The elimination of microorganisms is achieved through disinfection1), either by using hot water (or better steam) or chemical disinfectants (Fig. 492c). Chemical disinfectants are preferred for most applications in the meat industries as they are easy to use and do not involve the risk of accidents or other negative side effects such as damage to equipment by generating high humidity or water condensation, which may occur when using steam.
|Uncleaned (rinsed only) (a) Many bacterial colonies (white spots)||After chemical cleaning (b) Reduced numbers of bacterial colonies|
After cleaning and disinfection (c) Very few bacterial colonies remaining
Fig. 492: Effect of cleaning and disinfection on the number of bacteria
Image of impression plate samples (see page 332) taken from a meat container (plastic)
1) Disinfection in the food sector does not aim at the complete absence of microorganisms (such as sterilization of surgical instruments in hospitals), but the number of microorganisms must be substantially reduced by the process.
Best disinfection results are achieved when chemical disinfection is preceded by intensive dry/wet cleaning (see page 370, b). Disinfection without precleaning is not fully efficient as many microorganisms remain embedded in encrusted dirt, protein and fat, which cannot be properly dissolved by disinfection chemicals. Therefore microorganisms remain protected against the disinfection chemicals. Moreover, remaining protein may inactivate chemical disinfectants.
Adequate rinsing with water after cleaning and prior to disinfection is also indispensable, as chemical disinfectants may be neutralized by remaining cleaning substances. All this has to be taken into account, otherwise the disinfection procedures may be inefficient and a waste of money.
A compromise on this issue is proposed by the chemical industry by offering so called combined disinfection/cleaning agents. They are made on the basis of quaternary ammonium compounds, which have surfactant and disinfectant properties. The combined method should be considered only in cases of very little dirt contamination.

______

▸ **ACTIVITIES**:
A: Summarize the disinfection text in three sentences.
B: Reproduce the passage of the disinfection text starting at "A compromise on" and ending at "little dirt contamination.".
Work only from the disinfection text above.

▸ **MATERIAL PROVIDED**:
______

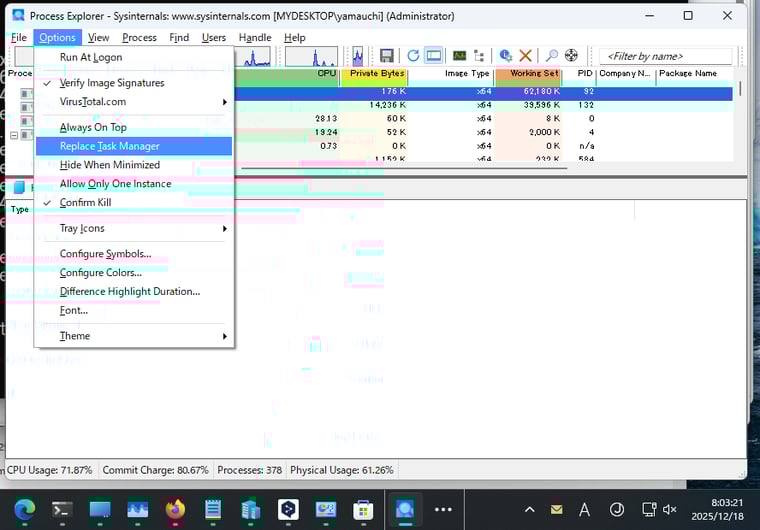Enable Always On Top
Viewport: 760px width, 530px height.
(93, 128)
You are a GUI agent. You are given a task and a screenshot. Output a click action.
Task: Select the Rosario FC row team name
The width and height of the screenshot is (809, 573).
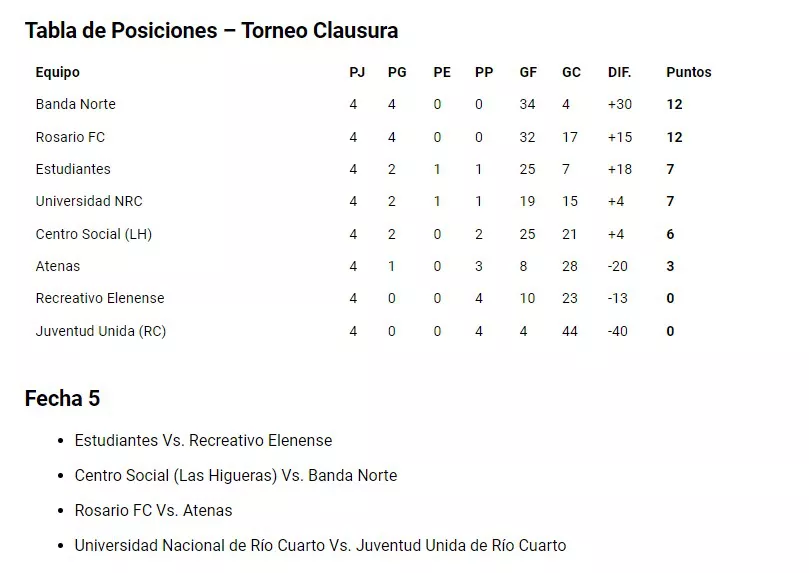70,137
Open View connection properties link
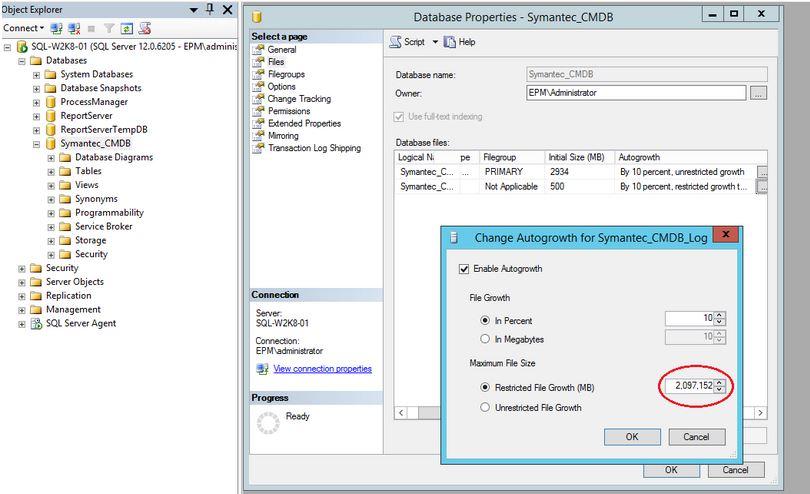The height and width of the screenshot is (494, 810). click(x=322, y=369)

______

▸ **RESULTS**:
A: In the meat industries, chemical disinfectants are preferred over hot water or steam because they are easy to use and avoid accidents and side effects such as equipment damage from high humidity or condensation. Disinfection works best when it follows intensive dry/wet cleaning and adequate rinsing with water, since encrusted dirt, protein and fat protect microorganisms and leftover cleaning substances may neutralize the disinfectants. Combined disinfection/cleaning agents based on quaternary ammonium compounds are offered as a compromise, but they should be considered only when there is very little dirt contamination.

B:
A compromise on this issue is proposed by the chemical industry by offering so called combined disinfection/cleaning agents. They are made on the basis of quaternary ammonium compounds, which have surfactant and disinfectant properties. The combined method should be considered only in cases of very little dirt contamination.